Task description: Return the lines of the listing below word for word, starting at the line that contains "Task: Click the 日本央行公布利率决议 entry" and ending at the line that contains "Action: pos(1269,333)".

Record extracts:
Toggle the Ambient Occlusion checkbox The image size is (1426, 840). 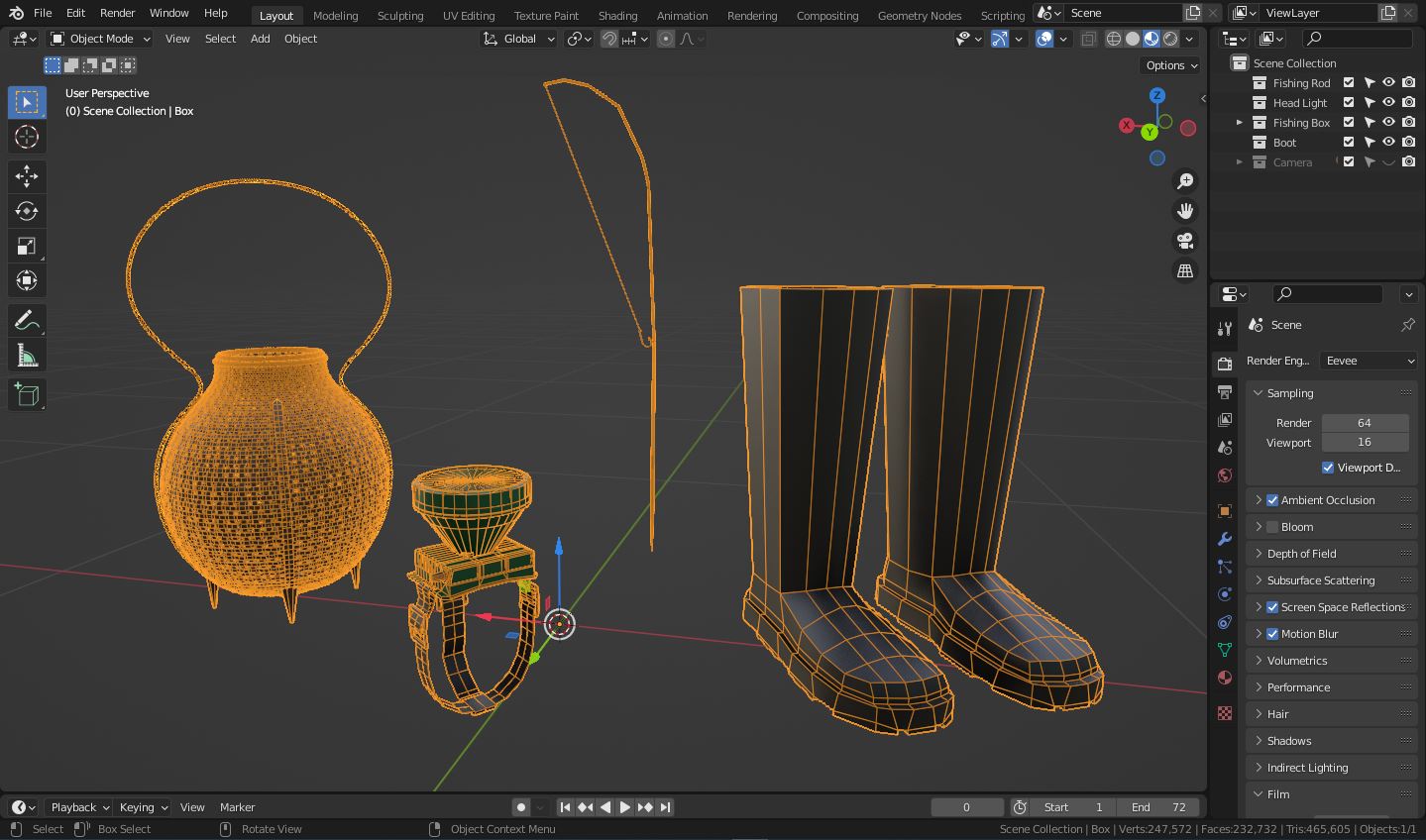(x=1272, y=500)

...

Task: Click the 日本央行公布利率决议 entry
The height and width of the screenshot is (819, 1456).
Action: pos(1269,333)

* * *

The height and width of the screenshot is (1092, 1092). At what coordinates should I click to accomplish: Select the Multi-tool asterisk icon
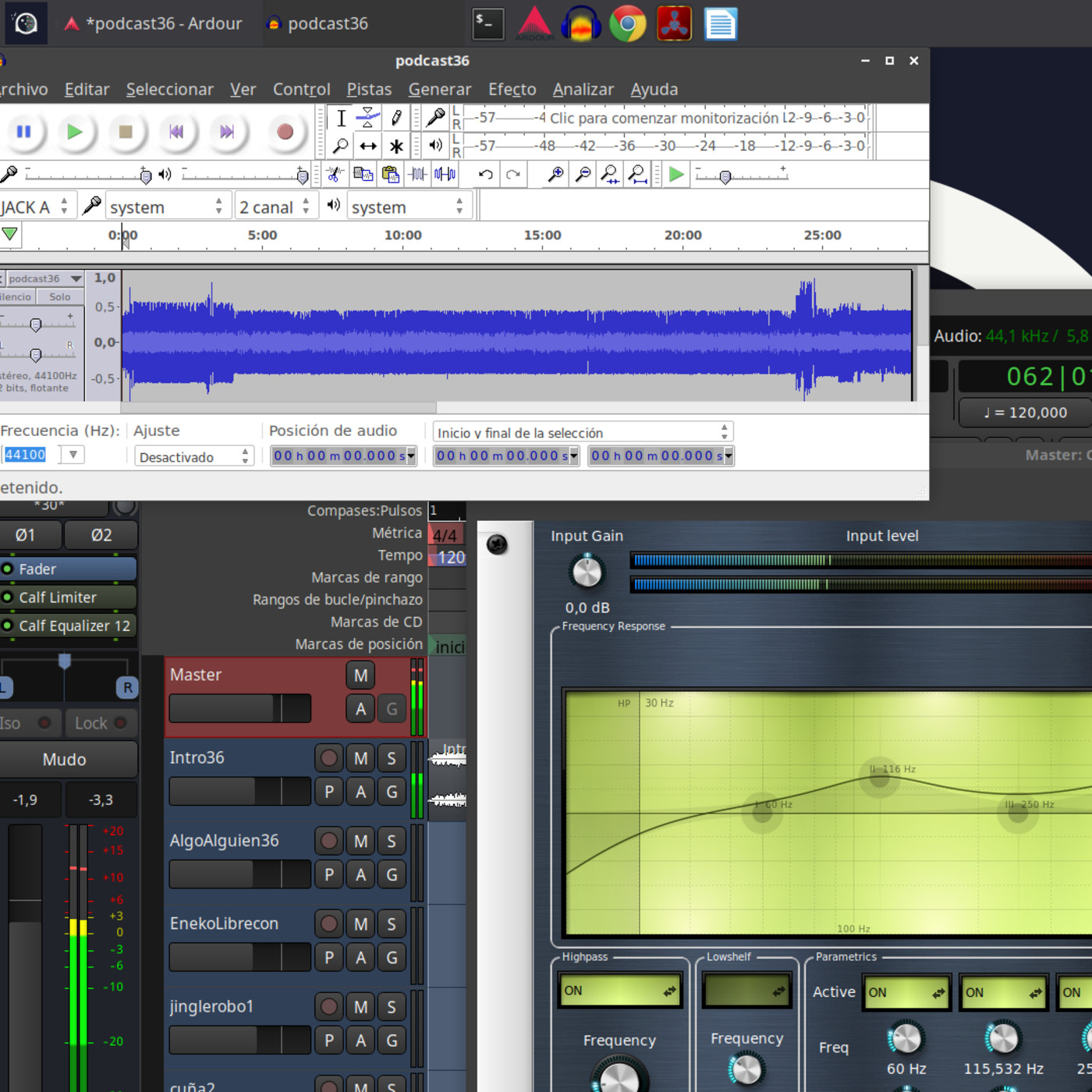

Reply:
Task: Click the 日本央行公布利率决议 entry
The height and width of the screenshot is (819, 1456).
Action: pos(1269,333)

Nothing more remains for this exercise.